The COVID–19 crisis has led to the cessation of most elective surgical procedures globally at different times. In the UK, NHS England has asked for elective procedures to be halted for three months starting from April 15, 2020 (59, 60). Accordingly, early guidelines from the International Federation for the Surgery of Obesity and metabolic disorders (IFSO) recommended postponing any bariatric procedure(31). But, delaying bariatric surgery extends the progression of metabolic complications of obesity, including type 2 diabetes, obesity hypoventilation syndrome, obesity-associated heart failure and cancers(61–66). This directly increases the disease burden amongst patients. For example, previous modelling work and the multi-cantered Swedish Obesity Study have consistently showed longstanding disease as a strong predictor of disease remission(67–69). The impact of cancelling elective bariatric surgery will be expensive. Previous economic analyses have shown that diseases that can be corrected with surgery is more cost-effective than medical management. For example, the management of type 2 diabetes with several medications is far more costly than bariatric surgery. Hence, delaying surgery for these patients will make it less cost-saving over time.

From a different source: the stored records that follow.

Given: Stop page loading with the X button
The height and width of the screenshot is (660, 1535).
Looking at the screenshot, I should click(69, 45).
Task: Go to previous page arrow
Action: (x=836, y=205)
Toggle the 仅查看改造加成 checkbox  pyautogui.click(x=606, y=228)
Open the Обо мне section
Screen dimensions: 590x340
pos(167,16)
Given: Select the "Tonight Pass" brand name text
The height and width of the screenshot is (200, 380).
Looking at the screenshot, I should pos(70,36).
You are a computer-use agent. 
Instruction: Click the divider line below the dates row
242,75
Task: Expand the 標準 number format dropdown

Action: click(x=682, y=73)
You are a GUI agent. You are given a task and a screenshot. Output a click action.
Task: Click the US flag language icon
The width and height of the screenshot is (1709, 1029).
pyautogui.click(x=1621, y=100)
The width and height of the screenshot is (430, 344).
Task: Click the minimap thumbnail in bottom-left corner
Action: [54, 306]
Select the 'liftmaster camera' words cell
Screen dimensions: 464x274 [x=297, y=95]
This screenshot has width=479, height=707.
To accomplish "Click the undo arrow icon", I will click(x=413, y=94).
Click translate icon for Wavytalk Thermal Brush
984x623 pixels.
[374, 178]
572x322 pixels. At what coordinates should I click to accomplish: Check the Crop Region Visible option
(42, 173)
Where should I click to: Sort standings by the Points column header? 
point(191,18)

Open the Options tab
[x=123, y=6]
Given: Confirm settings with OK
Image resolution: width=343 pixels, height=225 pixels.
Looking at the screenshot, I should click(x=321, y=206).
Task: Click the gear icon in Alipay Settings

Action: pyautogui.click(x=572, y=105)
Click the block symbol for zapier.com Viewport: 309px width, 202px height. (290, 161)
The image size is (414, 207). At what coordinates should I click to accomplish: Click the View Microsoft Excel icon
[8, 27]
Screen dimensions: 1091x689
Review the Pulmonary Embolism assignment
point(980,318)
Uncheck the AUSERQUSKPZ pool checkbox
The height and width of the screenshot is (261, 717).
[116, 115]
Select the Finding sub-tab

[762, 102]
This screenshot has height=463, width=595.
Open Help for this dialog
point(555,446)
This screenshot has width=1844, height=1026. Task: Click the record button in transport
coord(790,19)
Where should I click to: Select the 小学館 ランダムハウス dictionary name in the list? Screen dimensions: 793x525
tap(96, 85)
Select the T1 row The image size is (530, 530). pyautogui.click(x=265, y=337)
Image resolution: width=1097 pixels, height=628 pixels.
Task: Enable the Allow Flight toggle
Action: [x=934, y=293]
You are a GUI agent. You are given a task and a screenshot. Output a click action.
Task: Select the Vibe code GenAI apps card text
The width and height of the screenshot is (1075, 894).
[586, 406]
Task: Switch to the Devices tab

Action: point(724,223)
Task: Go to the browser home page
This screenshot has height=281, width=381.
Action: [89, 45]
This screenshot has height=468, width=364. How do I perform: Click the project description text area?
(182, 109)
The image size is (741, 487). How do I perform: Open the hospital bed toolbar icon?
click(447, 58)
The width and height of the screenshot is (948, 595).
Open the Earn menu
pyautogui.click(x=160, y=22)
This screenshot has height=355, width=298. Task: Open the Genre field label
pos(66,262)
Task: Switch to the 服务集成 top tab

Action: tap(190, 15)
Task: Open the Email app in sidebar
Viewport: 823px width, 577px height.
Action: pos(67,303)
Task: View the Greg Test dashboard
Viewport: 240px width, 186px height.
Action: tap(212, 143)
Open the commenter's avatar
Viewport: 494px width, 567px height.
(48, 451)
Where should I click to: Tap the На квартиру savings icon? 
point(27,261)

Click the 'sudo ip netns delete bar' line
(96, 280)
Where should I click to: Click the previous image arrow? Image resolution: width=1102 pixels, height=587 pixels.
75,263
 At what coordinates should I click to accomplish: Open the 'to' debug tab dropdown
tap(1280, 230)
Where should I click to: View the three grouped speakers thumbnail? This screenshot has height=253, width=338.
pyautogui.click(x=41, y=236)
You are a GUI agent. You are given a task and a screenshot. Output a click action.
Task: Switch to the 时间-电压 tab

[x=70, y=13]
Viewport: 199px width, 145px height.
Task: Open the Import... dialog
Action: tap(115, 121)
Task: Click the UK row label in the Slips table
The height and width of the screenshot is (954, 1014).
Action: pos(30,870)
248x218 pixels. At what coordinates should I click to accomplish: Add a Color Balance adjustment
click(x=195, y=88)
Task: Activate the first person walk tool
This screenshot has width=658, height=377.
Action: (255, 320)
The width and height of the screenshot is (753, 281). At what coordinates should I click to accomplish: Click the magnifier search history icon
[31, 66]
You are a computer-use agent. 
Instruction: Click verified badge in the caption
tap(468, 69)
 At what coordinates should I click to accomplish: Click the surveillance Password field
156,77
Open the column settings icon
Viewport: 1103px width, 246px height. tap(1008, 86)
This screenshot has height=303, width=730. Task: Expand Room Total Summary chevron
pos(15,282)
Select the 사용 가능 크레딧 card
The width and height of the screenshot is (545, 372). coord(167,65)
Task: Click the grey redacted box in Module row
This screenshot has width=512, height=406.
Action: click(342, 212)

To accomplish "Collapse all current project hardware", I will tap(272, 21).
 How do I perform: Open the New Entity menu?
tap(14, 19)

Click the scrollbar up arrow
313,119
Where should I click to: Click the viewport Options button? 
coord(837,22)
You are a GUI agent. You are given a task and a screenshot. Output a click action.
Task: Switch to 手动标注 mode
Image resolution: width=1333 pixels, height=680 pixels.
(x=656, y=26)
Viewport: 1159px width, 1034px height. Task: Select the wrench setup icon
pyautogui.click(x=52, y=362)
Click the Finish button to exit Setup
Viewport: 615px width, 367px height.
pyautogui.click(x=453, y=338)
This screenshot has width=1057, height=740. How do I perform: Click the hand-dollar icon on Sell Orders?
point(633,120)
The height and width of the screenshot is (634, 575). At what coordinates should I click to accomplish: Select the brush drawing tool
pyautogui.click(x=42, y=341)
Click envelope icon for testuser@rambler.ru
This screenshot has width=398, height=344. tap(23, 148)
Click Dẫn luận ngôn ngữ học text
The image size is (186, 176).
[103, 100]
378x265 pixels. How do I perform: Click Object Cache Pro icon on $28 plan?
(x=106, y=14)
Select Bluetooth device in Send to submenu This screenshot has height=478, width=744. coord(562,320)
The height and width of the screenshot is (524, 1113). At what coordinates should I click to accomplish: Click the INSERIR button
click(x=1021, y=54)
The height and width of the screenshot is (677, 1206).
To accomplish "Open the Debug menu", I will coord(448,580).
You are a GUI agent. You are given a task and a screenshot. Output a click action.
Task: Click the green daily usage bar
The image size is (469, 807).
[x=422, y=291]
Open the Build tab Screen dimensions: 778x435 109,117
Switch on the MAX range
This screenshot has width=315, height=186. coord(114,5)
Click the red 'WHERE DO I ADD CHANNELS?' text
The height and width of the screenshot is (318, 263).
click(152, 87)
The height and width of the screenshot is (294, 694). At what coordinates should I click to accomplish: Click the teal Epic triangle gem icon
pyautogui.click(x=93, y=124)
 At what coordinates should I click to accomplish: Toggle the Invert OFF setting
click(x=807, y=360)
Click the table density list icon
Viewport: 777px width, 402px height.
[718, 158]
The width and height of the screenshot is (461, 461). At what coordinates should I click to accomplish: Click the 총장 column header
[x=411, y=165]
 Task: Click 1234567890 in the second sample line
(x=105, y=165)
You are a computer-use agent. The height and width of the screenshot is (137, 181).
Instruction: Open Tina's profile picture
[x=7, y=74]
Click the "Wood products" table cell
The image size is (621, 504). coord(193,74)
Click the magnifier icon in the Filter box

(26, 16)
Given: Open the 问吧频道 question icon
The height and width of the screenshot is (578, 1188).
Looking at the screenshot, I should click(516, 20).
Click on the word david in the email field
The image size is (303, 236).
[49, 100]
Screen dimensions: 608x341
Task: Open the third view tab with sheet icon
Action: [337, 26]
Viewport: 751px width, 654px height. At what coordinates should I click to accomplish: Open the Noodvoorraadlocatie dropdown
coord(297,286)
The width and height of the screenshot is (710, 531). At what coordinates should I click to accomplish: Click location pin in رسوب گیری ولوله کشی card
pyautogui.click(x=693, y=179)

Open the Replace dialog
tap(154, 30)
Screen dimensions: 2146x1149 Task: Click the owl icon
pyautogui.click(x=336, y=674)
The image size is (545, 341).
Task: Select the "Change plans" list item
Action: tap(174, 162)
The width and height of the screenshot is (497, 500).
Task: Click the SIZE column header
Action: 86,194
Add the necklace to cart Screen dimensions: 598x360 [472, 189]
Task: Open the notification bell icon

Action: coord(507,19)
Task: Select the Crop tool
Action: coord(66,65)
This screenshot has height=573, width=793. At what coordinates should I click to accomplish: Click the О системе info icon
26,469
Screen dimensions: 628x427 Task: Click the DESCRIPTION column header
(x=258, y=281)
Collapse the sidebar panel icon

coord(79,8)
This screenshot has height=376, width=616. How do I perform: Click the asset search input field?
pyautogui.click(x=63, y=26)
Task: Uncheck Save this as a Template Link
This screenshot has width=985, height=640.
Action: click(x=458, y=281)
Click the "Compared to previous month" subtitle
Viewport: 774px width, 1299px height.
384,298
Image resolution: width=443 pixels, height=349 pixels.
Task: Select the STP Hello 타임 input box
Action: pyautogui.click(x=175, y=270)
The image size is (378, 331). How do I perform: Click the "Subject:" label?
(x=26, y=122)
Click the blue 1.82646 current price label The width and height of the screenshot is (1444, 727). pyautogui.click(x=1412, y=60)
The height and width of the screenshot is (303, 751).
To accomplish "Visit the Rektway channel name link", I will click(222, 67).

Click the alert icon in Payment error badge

There are several solutions for the afore-mentioned issues. Firstly, there should be a coordinated effort from governments and food and beverage industry to ensure an adequate supply chain to prevent food insecurity. There needs to be increased public awareness about the “lockdown lifestyle” can make them obese and provide strategies to avoid it. Already, WHO has provided a list of exercises that can be performed at home to stay physically active(70). Secondly, in the context of a long backlog of operations and patients with higher likelihood of complications, it is possible that there will be a shortage of staff and hospital beds to accommodate this surge. Traditionally, patients have been listed for surgery on a first-come-first-serve basis, prioritized on clinical need. Now, we must generate guidelines for prioritizing patients based on disease severity, taking into account any co-existing microvascular and macrovascular complications of obesity (indicators of organ dysfunction)(71). For example, the Diabetes Surgery Summit (DSS) recommends that patients using insulin and patients with disease duration longer than 5 years be prioritized(32). In the meanwhile, patients should be optimized for surgery and ensure that their weight and metabolism is controlled through lifestyle and pharmacological measures. Surgery should be expedited for patients not responding to such conservative measures. Obesity management / bariatric surgical teams must be advocates for their patients during these difficult times, otherwise there is a significant risk of the patients’ needs being ignored due to continued public perception, that obesity is still a choice and not a disease(72). Through these measures, we may be able to mitigate the afterburn of COVID–19 on the bariatric population.